Protecting Your Home – Part Three: Income Generation and Homestead
Never mix business and pleasure. Despite that adage, more often people transact business from home. But be careful! There is a delicate balance between income generation and residence with regard to homestead protections. After all, the homestead exemption applies only to the residence of the owner and the owner’s family.
In the past, the general rule was that if your home produced income, you could lose homestead. More recently, however, the courts look deeper. They ask what percentage of the property is residence and what portion generates income. The court then asks whether that income-producing portion can be “severed” from the residence.
What percent is residence and what percent produces income?
If you use all of your home as living space, the entire property qualifies for homestead. This includes the portion that is income generating. Think of a home office in the corner of your living room, a salon chair in your kitchen, or a pre-school in your lanai. Even though you are earning money out of your home, you still live in your entire home as well. The court understands that a person doesn’t abandon their homestead just because the business is conducted out of their home.
However, what if you reside in only a portion or a fraction of the property? What if you have one room set aside as an office to receive clients, and that office has an outside exit? Or if you rent out rooms in your home to boarders? What if you own a duplex or a triplex or even an apartment building, and live onsite? When this happens, the court asks a second question.
Where is the business and where is the home?
Sometimes income-generating space and residential areas are distinctly different and easy to separate. For example, if a person owns a duplex and lives in one unit and rents out the other unit out, the two residences are distinctly different. There are likely two different addresses and have two different utility bills. It is possible to draw an imaginary line between the two spaces and “sever” the two. The owner could sell those income-generating portions of his property and still remain in his residence. In these situations, the court would likely find that the portion of the property occupied by the owner qualifies for homestead protection, while the other portion would not.
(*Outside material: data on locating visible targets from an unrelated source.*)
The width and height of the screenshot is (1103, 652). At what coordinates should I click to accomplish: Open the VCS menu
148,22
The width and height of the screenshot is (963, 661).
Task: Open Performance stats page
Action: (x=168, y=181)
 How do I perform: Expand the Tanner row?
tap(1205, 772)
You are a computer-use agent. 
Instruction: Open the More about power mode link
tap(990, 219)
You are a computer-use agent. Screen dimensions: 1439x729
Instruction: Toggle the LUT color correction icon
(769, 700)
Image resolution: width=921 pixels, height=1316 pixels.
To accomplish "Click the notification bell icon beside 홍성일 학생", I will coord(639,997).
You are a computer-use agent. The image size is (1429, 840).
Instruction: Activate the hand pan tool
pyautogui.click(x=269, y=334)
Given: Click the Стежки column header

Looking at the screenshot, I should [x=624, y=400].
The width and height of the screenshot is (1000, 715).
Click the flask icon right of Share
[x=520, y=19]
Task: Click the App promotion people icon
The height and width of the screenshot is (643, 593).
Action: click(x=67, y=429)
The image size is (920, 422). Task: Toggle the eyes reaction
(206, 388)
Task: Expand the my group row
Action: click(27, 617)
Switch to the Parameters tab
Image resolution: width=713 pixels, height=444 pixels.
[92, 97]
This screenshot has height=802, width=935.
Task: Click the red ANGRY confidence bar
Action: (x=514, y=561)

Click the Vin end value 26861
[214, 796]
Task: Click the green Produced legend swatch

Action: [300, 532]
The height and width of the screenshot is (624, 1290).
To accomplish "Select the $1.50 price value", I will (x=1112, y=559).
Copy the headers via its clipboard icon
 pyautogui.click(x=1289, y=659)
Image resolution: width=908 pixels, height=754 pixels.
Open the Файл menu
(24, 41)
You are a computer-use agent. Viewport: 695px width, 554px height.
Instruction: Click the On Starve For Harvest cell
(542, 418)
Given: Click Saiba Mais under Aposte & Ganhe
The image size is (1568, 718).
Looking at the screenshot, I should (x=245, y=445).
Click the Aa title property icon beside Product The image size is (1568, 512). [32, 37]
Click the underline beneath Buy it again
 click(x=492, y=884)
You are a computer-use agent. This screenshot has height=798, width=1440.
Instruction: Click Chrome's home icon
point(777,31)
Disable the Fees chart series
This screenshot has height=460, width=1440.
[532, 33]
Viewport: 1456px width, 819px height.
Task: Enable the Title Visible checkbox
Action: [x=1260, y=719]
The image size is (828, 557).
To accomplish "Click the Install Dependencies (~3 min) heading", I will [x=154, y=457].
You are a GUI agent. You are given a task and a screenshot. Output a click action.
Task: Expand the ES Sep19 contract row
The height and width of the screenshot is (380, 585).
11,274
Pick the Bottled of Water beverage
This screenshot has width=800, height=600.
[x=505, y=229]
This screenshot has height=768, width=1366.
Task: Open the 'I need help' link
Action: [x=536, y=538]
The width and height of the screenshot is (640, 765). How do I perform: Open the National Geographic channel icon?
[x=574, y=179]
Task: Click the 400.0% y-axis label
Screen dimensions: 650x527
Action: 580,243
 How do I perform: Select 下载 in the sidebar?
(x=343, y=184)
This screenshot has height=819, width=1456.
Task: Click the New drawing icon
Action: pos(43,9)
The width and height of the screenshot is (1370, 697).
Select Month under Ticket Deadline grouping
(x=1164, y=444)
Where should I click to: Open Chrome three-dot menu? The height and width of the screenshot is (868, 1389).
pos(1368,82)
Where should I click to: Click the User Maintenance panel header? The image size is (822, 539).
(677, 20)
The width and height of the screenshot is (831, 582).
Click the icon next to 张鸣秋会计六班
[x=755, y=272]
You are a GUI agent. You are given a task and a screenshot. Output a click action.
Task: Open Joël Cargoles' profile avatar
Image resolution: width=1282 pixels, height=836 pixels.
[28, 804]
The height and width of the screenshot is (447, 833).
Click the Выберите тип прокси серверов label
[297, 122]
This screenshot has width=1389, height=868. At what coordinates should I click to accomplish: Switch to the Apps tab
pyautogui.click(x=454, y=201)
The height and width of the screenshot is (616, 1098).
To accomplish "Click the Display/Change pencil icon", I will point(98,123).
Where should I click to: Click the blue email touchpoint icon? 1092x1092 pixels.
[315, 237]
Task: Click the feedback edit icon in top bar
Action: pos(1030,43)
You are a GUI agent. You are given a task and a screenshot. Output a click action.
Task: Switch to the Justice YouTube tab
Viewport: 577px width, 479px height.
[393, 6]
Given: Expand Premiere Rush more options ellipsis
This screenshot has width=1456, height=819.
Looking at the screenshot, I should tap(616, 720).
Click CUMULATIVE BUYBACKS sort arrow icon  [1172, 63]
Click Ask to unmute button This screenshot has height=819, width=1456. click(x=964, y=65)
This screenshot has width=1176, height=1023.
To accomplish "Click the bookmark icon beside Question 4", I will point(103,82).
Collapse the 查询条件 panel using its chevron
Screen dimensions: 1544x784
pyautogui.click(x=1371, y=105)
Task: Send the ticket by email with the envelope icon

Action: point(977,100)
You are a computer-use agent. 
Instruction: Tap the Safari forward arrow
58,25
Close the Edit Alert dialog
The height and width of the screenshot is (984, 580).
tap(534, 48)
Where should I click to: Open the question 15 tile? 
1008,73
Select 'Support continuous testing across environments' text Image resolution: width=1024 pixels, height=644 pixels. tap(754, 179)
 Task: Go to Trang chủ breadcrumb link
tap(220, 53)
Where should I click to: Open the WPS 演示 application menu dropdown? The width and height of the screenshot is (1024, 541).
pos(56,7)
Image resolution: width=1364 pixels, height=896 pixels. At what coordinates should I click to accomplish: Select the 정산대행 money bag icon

Sometimes the distinction is not so easy. Suppose you have a home office, or suppose you rent rooms out. One cannot easily detach the income-generating portion of the residence by our same imaginary line. There is still one address and still one utility bill. You cannot sell one bedroom or office space out of a home and continue living in the home. Where the court cannot sever the two spaces—the residential portion and the income generating portion—the court is more likely to find that homestead protects the entire home.
Who wins when homestead status is challenged?
Homestead protection is written into the Florida Constitution. Further, the Florida Supreme Court construes the Constitution to liberally favor homestead protection. This means anyone trying to force the sale of a homestead faces some tough challenges. They must make a strong showing that the homeowner is not entitled to claim homestead. However, if they can show that the income-generating portion is separate from the residential portion of a home, they may have a case.
Income generation and homestead
With advances in technology and increased safety concerns, more people are transacting business from home. Just be careful! If you are using your home to generate income, it could affect your homestead status. If you are concerned, it may be the time to ask for some legal advice.